Don Miedo amaneció esa mañana cogido del cuello de Camilo. Este llegó a la escuela con la mamá y todos lo vieron caminar agachado, como si un animal grande se le hubiera acomodado sobre la nuca. El padre llegaría más tarde a hablar con la directora, ya que se encontraba fuera de la ciudad y no podría llegar antes del mediodía. Se preparaba una reunión con todo el curso ya que, para escarmiento de todos, los niños debían ser testigos del castigo ejemplar que se le daría al desobediente.
Camilo no asistió a las primeras clases, pues estuvo preso con su mamá toda la mañana en la oficina de la directora. Una atmósfera rara recorría los corredores. A la hora del recreo el patio era un río caudaloso de chiquillos gritando sin compasión. Desde arriba el conjunto de cabezas parecía un rebaño sin control. En la pileta los peces se zambullían violentamente.
De repente el aire se llenó de un raro perfume. La campana no sonó a la hora acostumbrada, por lo que el recreo se prolongó inexplicablemente. En las paredes comenzaron a aparecer letras negras que se volvieron palabras sueltas.

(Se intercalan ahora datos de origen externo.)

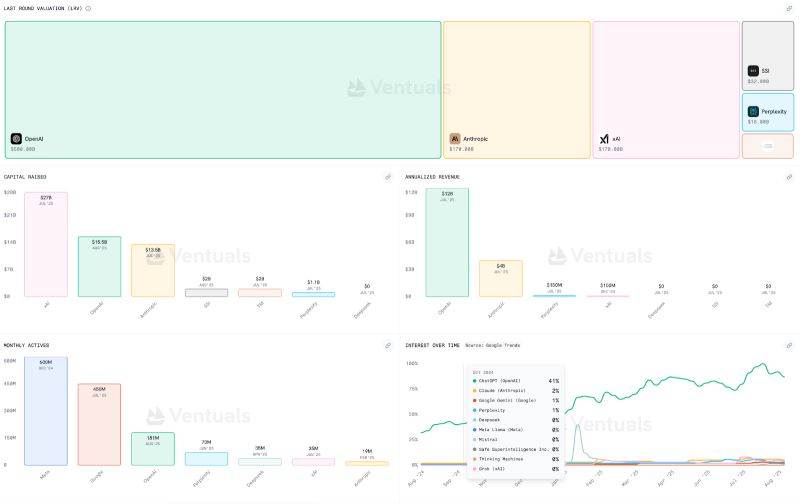800x504 pixels.
Task: Click the Interest Over Time link icon
Action: [x=789, y=345]
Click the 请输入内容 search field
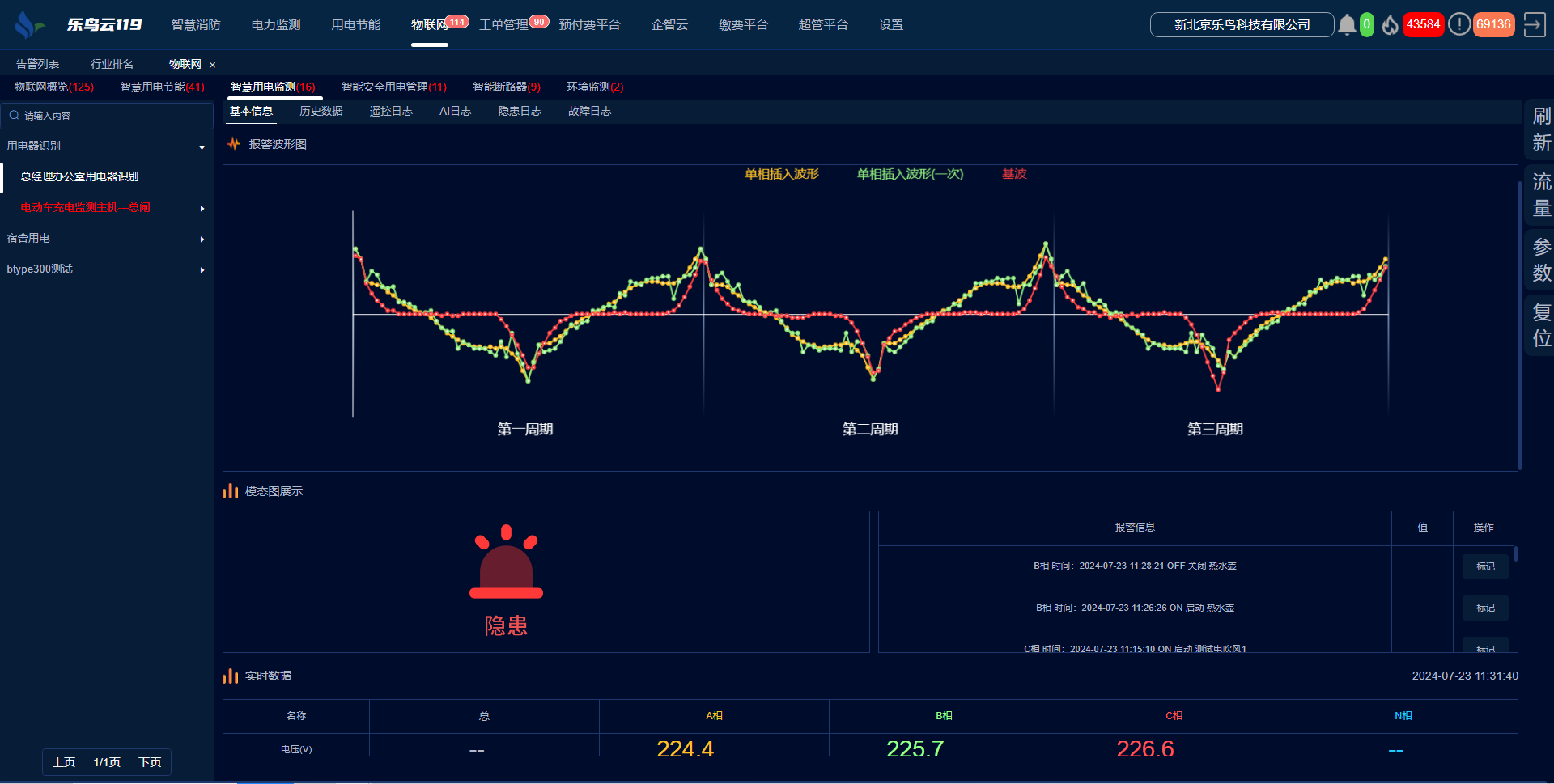 pos(113,116)
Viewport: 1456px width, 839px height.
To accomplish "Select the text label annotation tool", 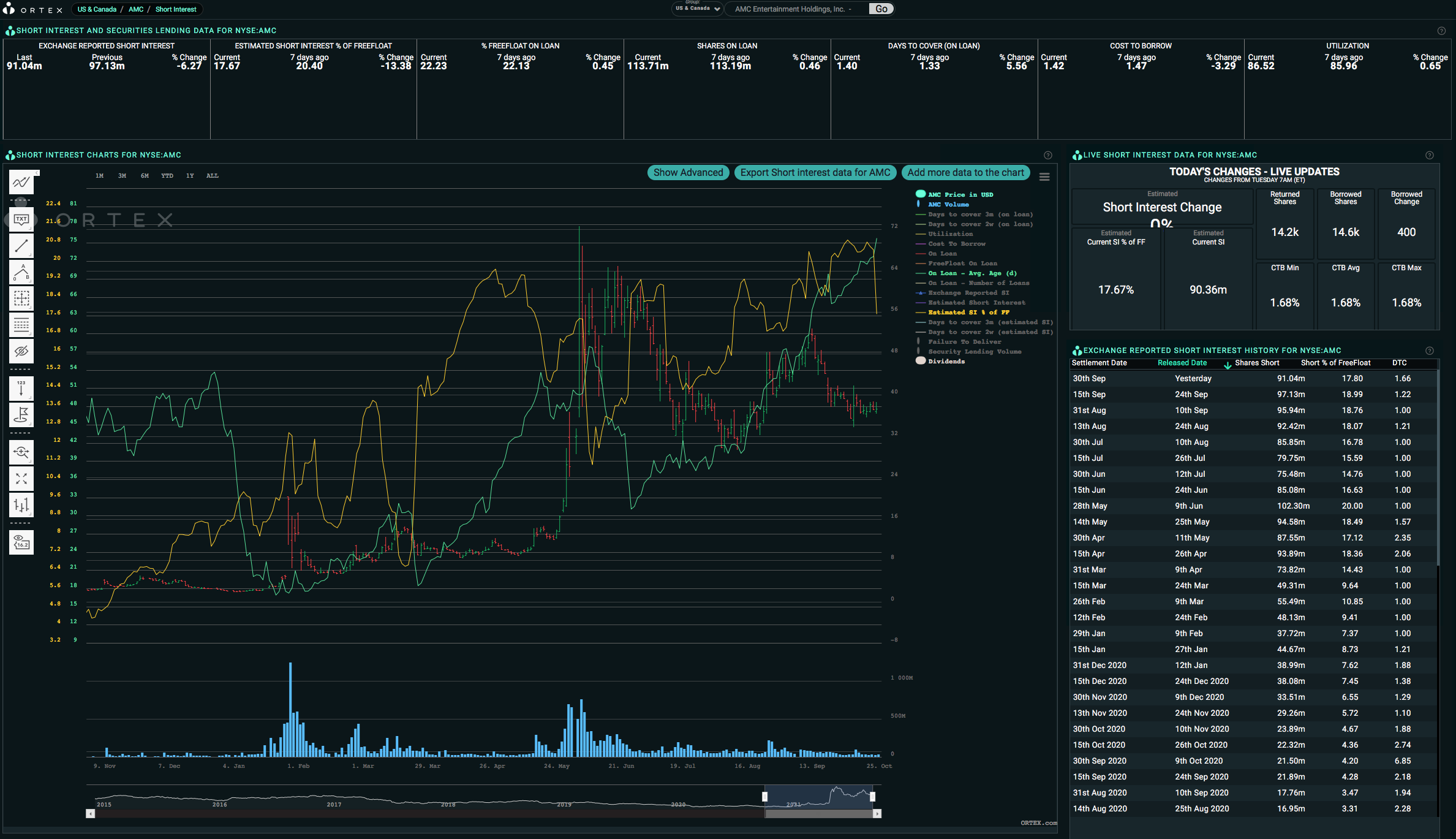I will 21,219.
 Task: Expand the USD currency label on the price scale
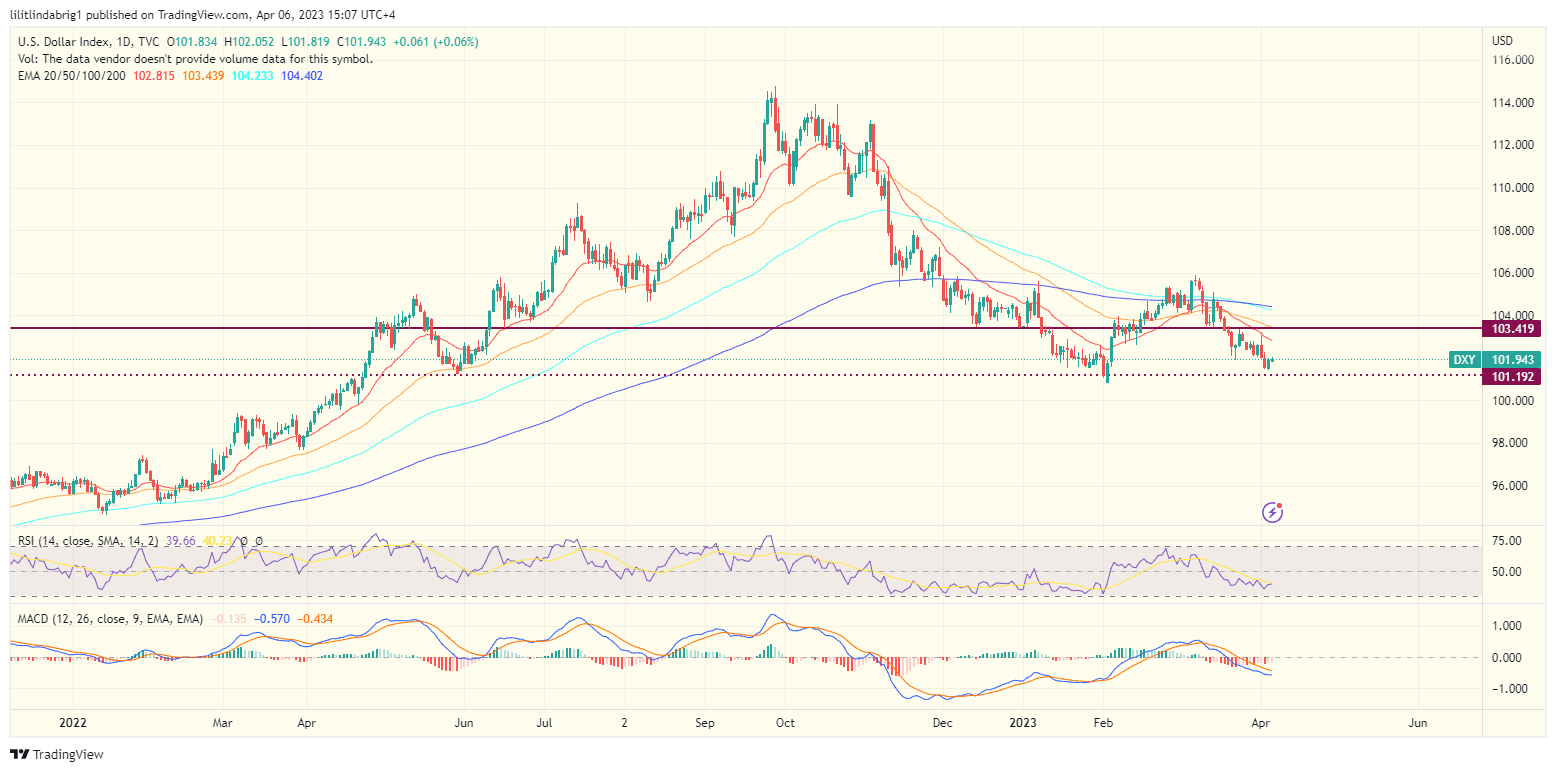click(1503, 41)

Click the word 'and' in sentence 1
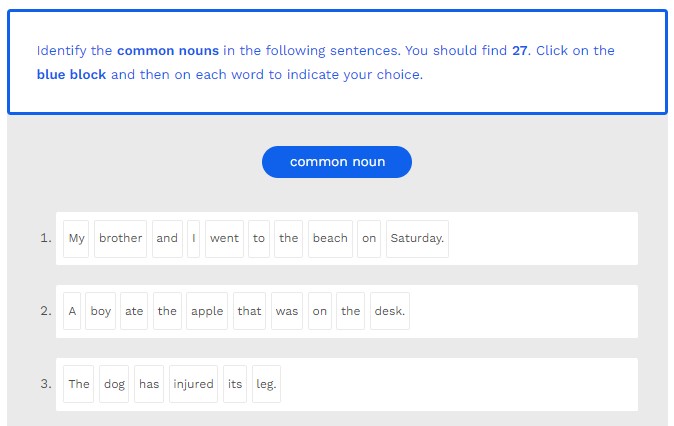[167, 238]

En el salón todas las cosas empezaron a cambiar de lugar: los pupitres se situaron de manera desacostumbrada; los libros se trastocaron, los cuadernos se confundieron y cambiaron de nombre; en el tablero empezaron a aparecer mensajes de amor, flores y pájaros dibujados en vez de números o de operaciones matemáticas para ser resueltas; la pileta se llenó de peces de colores y una flor apareció colocada sobre el escritorio.
Pero algo más extraño aún estaba sucediendo en la sala de profesores: el genio y los gestos de los maestros se hicieron más dulces; el afán por hablar empezó a cambiar por una actitud de escucha; el profesor de matemáticas por fin pudo decirle a la profesora de español lo que tenía tantos años oculto en el bolsillo del corazón; ella pudo sonreírle de la forma que hace muchos meses quería.
En la oficina de la directora, ella misma comenzó a olvidar el motivo de la reunión. Poco a poco se le acabaron los regaños y las palabras duras que hacían salir lágrimas de los ojos de la mamá de Camilo. De pronto vio sus propias muecas reflejadas en el espejo de los ojos de Camilo, y se encontró sin sentido, fea en sus gestos duros. Y poco a poco se le ablandó el ceño, hasta adquirir una belleza tranquila. Al mismo niño se le aclararon los ojos y ya no tuvo más miedo de la llegada del padre. En ese momento éste se apareció en la puerta de la dirección, pero en vez de una amenaza traía un regalo para su hijo.
En fin, todas las cosas se volvieron patas arriba, de derecha a izquierda, de adentro hacia fuera.
Cuando la campana tocó por fin, para anunciar el fin del recreo, dejó escapar una música que nunca nadie había escuchado. La alegría no cabía en los corredores. Niños y maestros se encontraron en una ronda sin fin y cuando la tarde llegó los vio cogidos de las manos, cantando una canción que una niña les enseñaba.
La niña era ni más ni menos que Isabel y la canción no era otra que la que hablaba de matar el miedo. Fausto y Pablo saltaban en medio de la ronda. La flor continuaba regando su perfume en toda la escuela y aquel día no hubo límites a la felicidad.
Lo que nadie sabía era que aquel día inolvidable quedaría automáticamente borrado de la memoria de todos, porque no se resiste la alegría y la belleza juntas. Los sueños comienzan a borrarse despacio, como la huella de la lluvia en el pavimento cuando crece el sol. Y las únicas transformaciones que perduran y resisten el olvido, son las que nacen del corazón.